• [EXERCISE MATERIAL]:

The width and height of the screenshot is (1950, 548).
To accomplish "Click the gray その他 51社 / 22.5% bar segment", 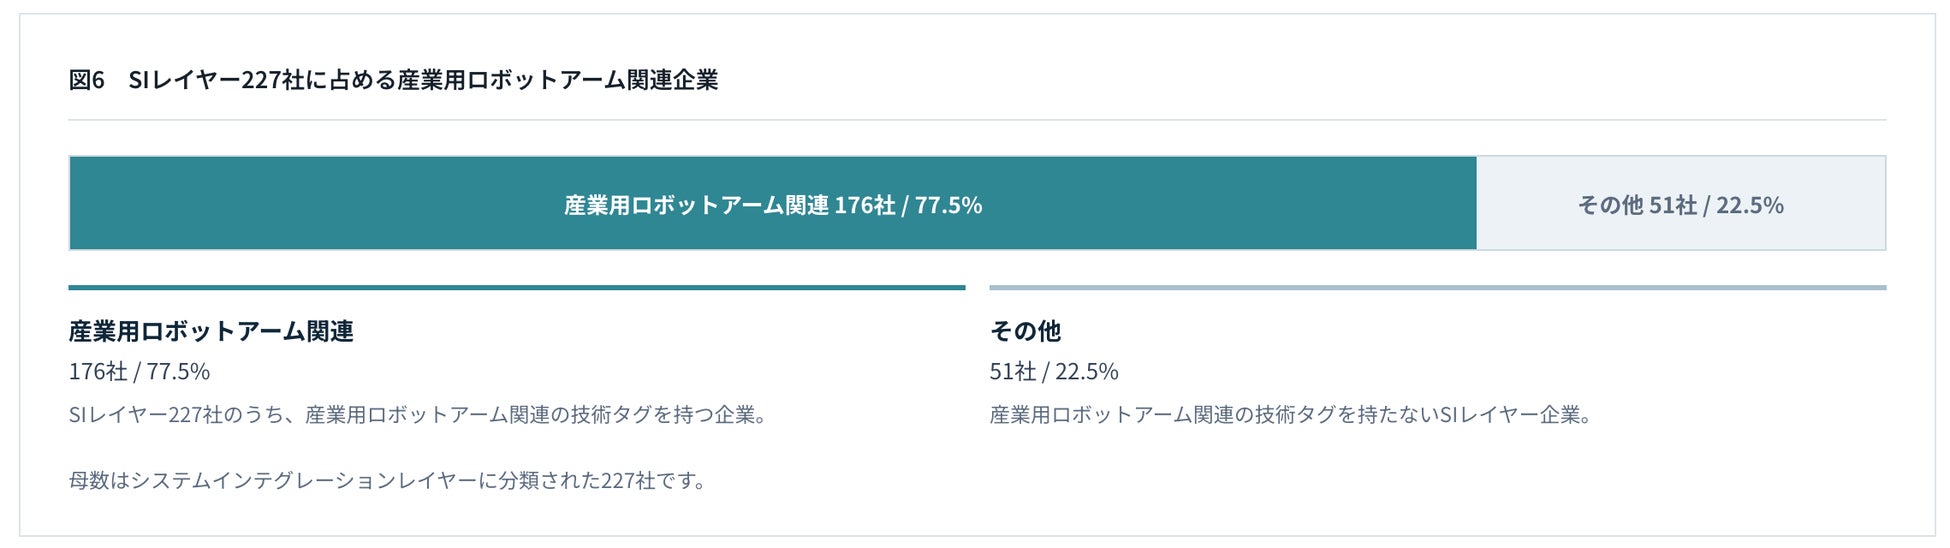I will (1681, 203).
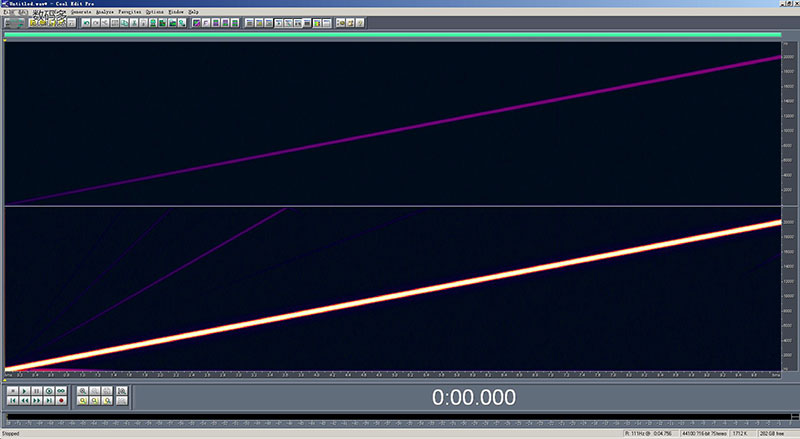Jump to the beginning with Go to Start
800x439 pixels.
point(11,400)
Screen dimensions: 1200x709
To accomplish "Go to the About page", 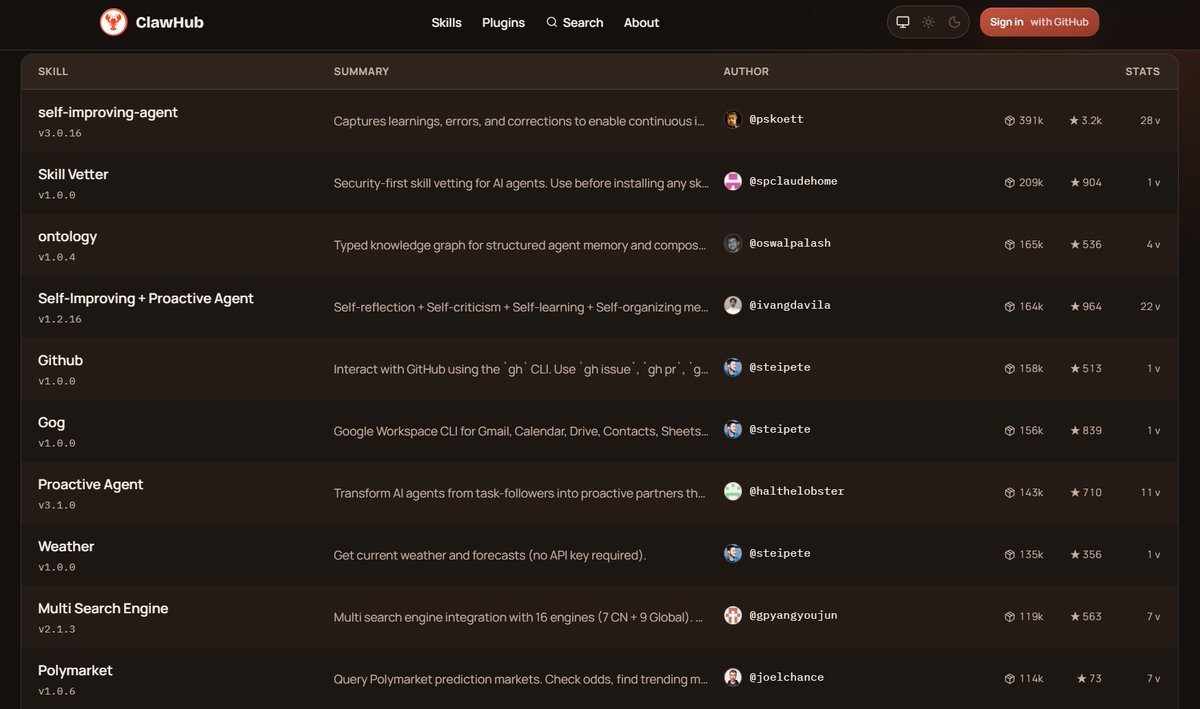I will (641, 22).
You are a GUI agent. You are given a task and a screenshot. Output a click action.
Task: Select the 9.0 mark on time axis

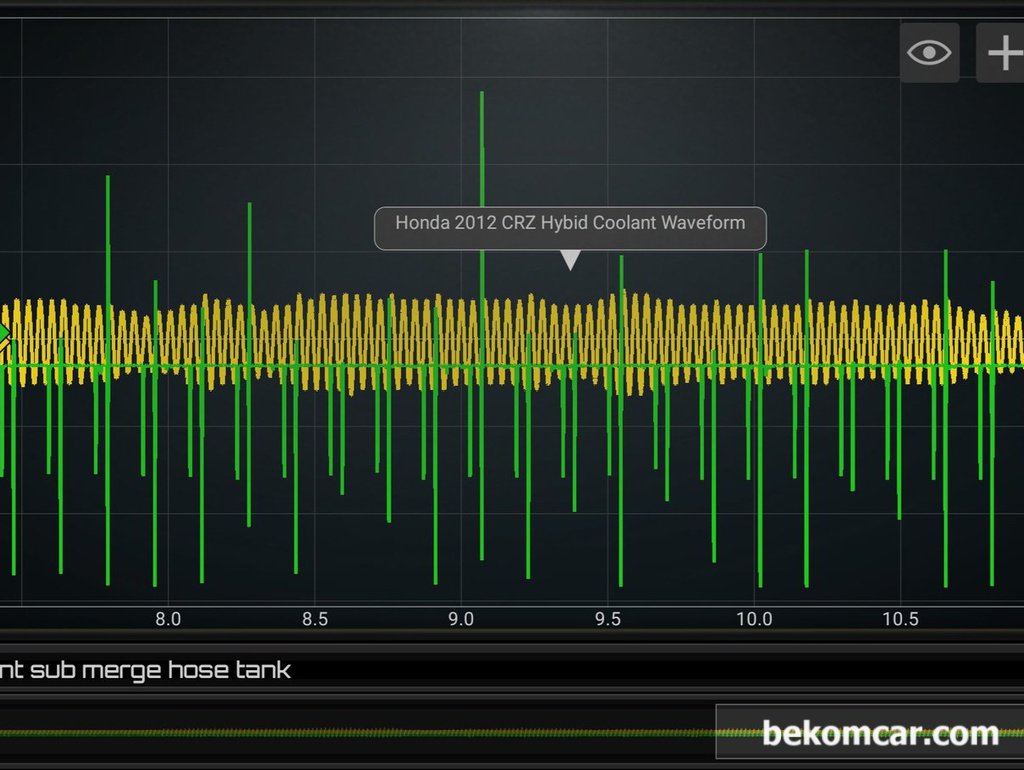[461, 619]
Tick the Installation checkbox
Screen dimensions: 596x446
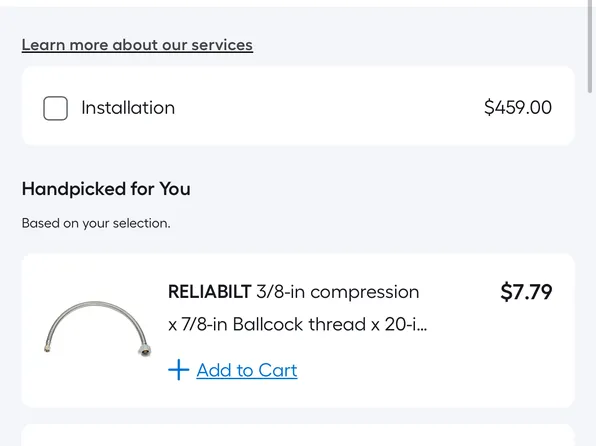point(55,108)
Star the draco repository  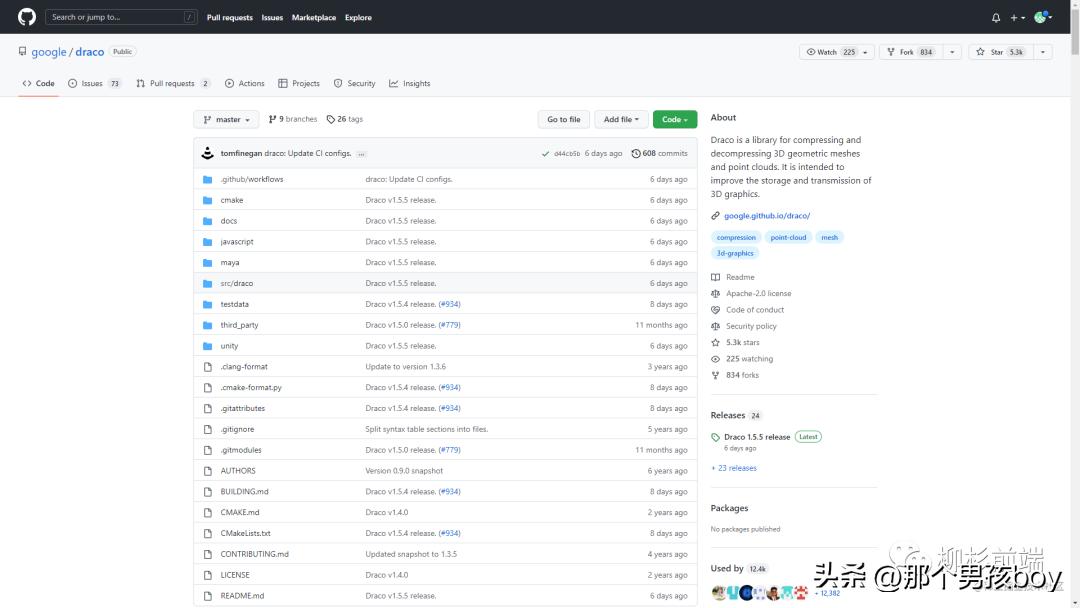(1003, 52)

• [EXERCISE]:
In the material above, how many lines hold the word "screenshot"? Say only the number.

• [YOUR RESPONSE]:
2